自分の事を他人にどう思われてもいいが、その逆の行動を決して取ってはならないと……。

「本社の各部……特に営業部員と密に連絡を取って製造元と納期を掛け合ったり営業事務を取りまとめたりするうちの部は社内の人間に対して私怨を向けたらいけないし、もしそんな思いを抱えて仕事をしようとするならば会社に損害を与える危険を孕んでいるんだ。
 野崎さんや森田さんみたいに、俺や矢野橋と直接的に関わり合いのあった人間同士だと冷静な気持ちで仕事をするのはまだ難しいかもしれない。だからといって第三者まで感情を片側に向ける事は社会人としてすべき行為ではないと思う」

 俺の話に森田さんは

「ですが営業部員の大半は私達の事を小間使いだと下に見てますよ」

 と、ポツリと言った。

「それもそうかもしれないね。営業が業績の要となる規模の小さな会社はね、いい意味でも悪い意味でも営業部員が優位に立ちがちなんだよ。各部の部長の中で営業本部長が一番責任ある役職ともいえるからね」
「「…………」」
「営業部員は『自分の営業力で会社は成り立っている』と思いがちだし、その中には『本社の各部は自分の補佐的な立場』と下に見る者も居るかもしれない……勿論それは間違った考えだしそんな人間は所長クラスにもなれないと俺は思っている」

 8月に入って昇格した穂高営業所長本人は「自分は転勤させてもらえる程良い人材じゃないし年齢的にたまたま持ち上がっただけ」と謙遜していたけれど、俺は彼ほど他者に向けて一方的に感情をぶつけたり他部署を蔑む事なく、全社員に敬意を払いながら仕事に取り組む男を見た事がない。そしてそれは俺以外の皆が感じる共通認識でもある。
 彼が「ジュン先輩」として皆に接する際、表向きは「プライベート顔の穂高は面倒だ」と口にしつつも決して邪険には扱わないのは本人の能力や性質を高く評価しているからだ。
 だから「穂高所長」の彼も「ジュン先輩」の彼も俺は尊敬しているし、男として社会人として一番の目標にしている。

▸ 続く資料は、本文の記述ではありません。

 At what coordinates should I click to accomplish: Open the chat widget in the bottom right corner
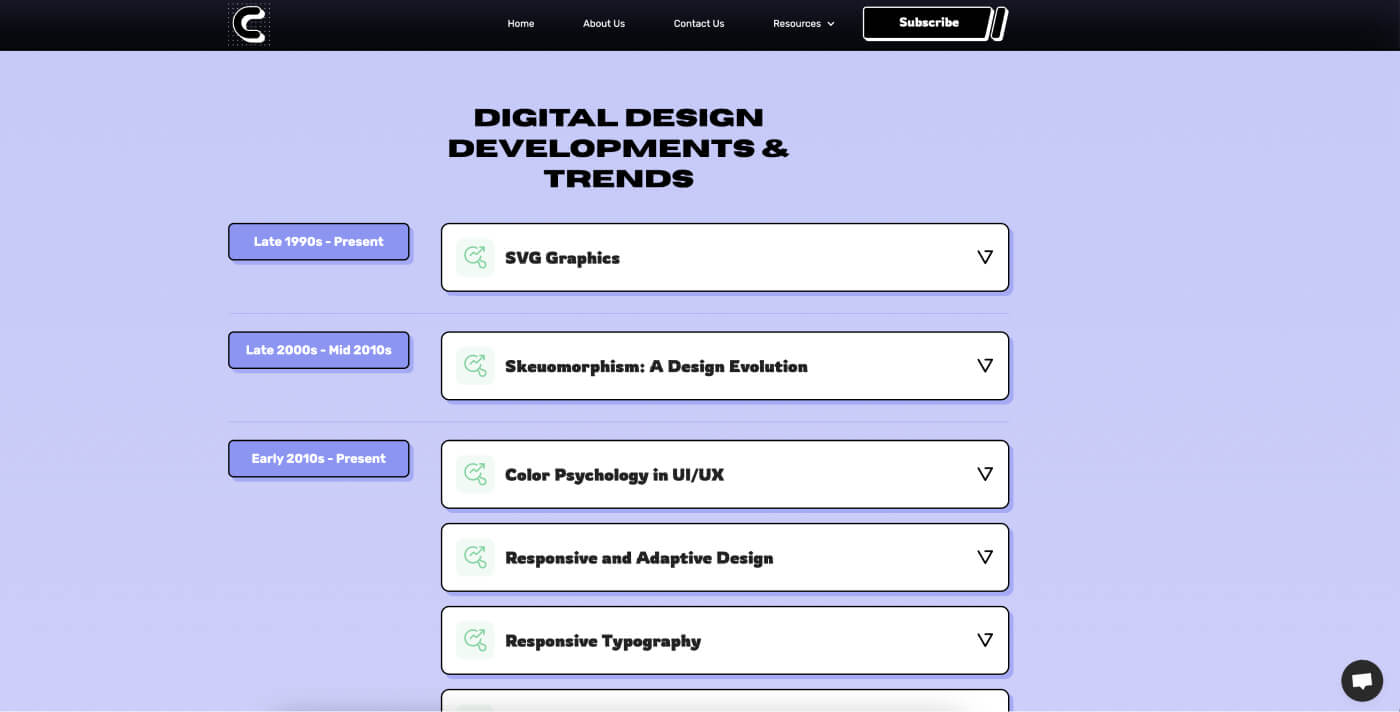pos(1362,680)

「じゃあ今日みたいな話を聞いた俺は今後どうやって接していけばいいんですか? 営業からは下に見られてるのに自分は黙って踏ん張れなんてちょっと無理ですよ」

 村川くんは、その若々しい考えで俺にそう問い掛けた。

「そんなの簡単だよ」

 俺は言葉を一旦区切って森田さんの方を向き、彼女に微笑んでみせながら続けてこう言った。

「心の中だけで思えばいいんだ。『お前みたいな奴、何十年経っても所長にすらなれねーよばーか』って。
 私怨を向ける事と心の中だけで馬鹿にする事は次元の違う話だと思わないか?」
「……違うんですか? 次元が」

 首を捻る森田さんに、俺は笑って言い返す。

「違うじゃないか。悪口を口にしたら3次元だけど、人間の心の空間は他者に計りようがないからいつまでたっても4次元になる。
 俺はいい大学出てないし頭の出来も良くないからそういう認識になるんだけど、森田さんや村川くんはどうだろうか? やっぱり俺は間違ってる?」

 俺が会社を辞めたいと言った何度目かの時、俺は「社内の1人でも俺を嫌悪するなら職場環境が悪くなるのではないか?」と逢坂部長に意見をぶつけた。
 それに対する部長の返答は「広瀬みたいな青臭い考えを持つ男はこの世界の何処にでも生きられない。だから辞めさせない」だった。
 言われた当初は理解不能だと感じたが、今はその意味が理解できる。

「そろそろ帰ろうか。1時間だけのつもりがそれ以上の経費を無駄に使ってしまったからね」

 時刻は19時をとっくに過ぎている。
 これ以上照明を点けっぱなしにしていたらとある男がミドルボイスをテンション高めに響かせながらこのフロアに登場するだろう。